In 2007 by The Times Higher Education Guide listed Goffman as the sixth most-cited author in the humanities and social sciences, slow Anthony Giddens and ahead of Habermas. His popularity with the general public has been attributed to his writing style, described as "sardonic, satiric, jokey", and as "ironic and self-consciously literary", and to its being more accessible than that of most academics. His variety has also been influential in academia, and is credited with popularizing a less formal quality in academic publications. Interestingly, if he is rightly so credited, he may by this means have contributed to a remodelling of the norms of academic behaviour, particularly of communicative action, arguably liberating intellectuals from social restraints unnatural to some of them.

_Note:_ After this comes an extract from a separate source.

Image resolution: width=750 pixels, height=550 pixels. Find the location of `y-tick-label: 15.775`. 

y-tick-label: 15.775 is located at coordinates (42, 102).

His students included Carol Brooks Gardner, Charles Goodwin, Marjorie Goodwin, John Lofland, Gary Marx, Harvey Sacks, Emanuel Schegloff, David Sudnow and Eviatar Zerubavel.

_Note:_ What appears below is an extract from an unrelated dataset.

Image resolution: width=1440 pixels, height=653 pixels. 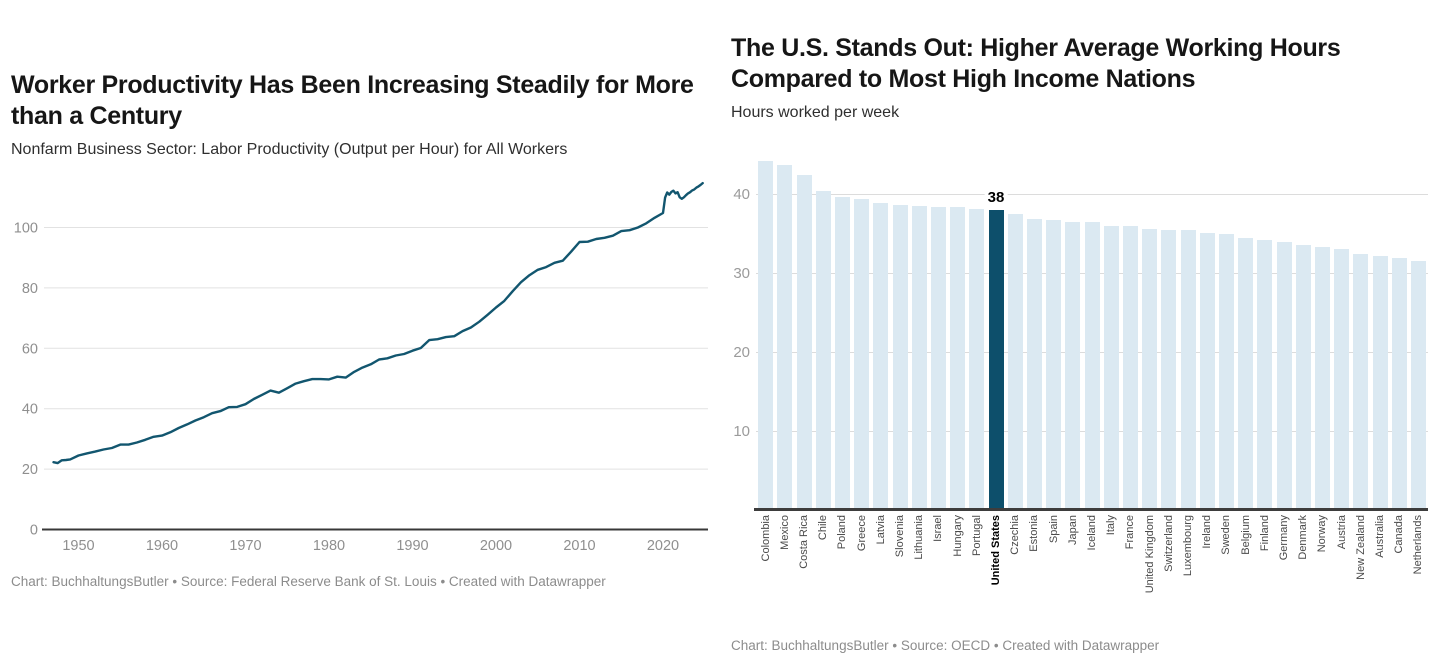 What do you see at coordinates (1092, 533) in the screenshot?
I see `country-label: Iceland` at bounding box center [1092, 533].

Despite his influence, according to Fine and Manning there are "remarkably few scholars who are continuing his work", nor has there been a "Goffman school"; thus his affect on social theory has been simultaneously "great and modest". Fine and Manning qualifications the lack of subsequent Goffman-style research and writing to the nature of his style, which they consider very unoriented to duplicate even "mimic-proof", and also to his subjects' not being widely valued in the social sciences. Of his style, Fine and Manningthat he tends to be seen either as a scholar whose style is unoriented to reproduce, and therefore daunting to those who might wish to emulate it, or as a scholar whose work was transitional, bridging the work of the Chicago school and that of modern sociologists, and thus of less interest to sociologists than the classics of either of those groups. Of his subjects, Fine and Manning observe that the topic of behavior in public places is often stigmatized as trivial and unworthy of serious scholarly attention.

Nonetheless, Fine and Manning note that Goffman is "the most influential American sociologist of the twentieth century". Elliott and Turner see him as "a revered figure—an outlaw theorist who came to exemplify the best of the sociological imagination", and "perhaps the first postmodern sociological theorist".